Stress is not called the “silent killer” for nothing. Being overstressed can cause numerous health problems and pains which won’t be resolved until you get to the underlying issue. We rarely recognize the symptoms of stress until they flare up and it’s often too late to reverse the damage done.
WebMD describes stress as “…any change in the environment that requires your body to react and adjust in response. The body reacts to these changes with physical, mental, and emotional responses. Stress is a normal part of life. Many events that happen to you and around you — and many things that you do yourself — put stress on your body.
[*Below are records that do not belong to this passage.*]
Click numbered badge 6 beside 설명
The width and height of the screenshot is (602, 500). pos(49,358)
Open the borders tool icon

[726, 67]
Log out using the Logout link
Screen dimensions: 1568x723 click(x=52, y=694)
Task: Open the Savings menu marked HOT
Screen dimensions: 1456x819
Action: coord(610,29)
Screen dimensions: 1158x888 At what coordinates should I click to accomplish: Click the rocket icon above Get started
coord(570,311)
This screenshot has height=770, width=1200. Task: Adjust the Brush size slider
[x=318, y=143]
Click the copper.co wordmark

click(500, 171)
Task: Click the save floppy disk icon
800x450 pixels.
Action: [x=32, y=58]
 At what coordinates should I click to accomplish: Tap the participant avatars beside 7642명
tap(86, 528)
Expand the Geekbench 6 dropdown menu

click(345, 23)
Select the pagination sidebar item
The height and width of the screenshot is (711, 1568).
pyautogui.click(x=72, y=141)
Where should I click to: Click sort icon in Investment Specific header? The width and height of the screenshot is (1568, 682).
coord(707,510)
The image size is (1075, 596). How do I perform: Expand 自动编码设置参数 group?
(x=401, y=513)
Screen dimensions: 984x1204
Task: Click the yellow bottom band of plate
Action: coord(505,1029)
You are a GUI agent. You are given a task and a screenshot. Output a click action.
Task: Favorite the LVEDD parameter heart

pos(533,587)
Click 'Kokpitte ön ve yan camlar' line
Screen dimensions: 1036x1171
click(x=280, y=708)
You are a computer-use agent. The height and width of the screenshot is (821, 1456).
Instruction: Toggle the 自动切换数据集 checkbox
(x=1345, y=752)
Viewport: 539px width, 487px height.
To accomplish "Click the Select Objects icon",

You can experience good or bad forms of stress from your environment, your body, and your thoughts.
Here are the 9 main signs that show you’re under too much stress:
We rarely listen to our body until it starts screaming from pain. When you’re overstressed, the body begins to break down, causing numerous digestive problems, heart palpitations and tense muscles. Your arthritis will flare up, you will experience splitting headaches and your body will be in pain. Don’t ignore these symptoms and try to resolve the underlying issue of your stress in order to stay healthy.
Any kind of problem with your sleeping patterns may be a sign of too much stress. If you’re suffering from insomnia and can’t go to sleep because of too much stress, you need to resolve it or your life will get worse before you know it. Try yoga or other meditation techniques, and start eating a healthy diet and exercise every day in order to deal with your stress and sleep well again.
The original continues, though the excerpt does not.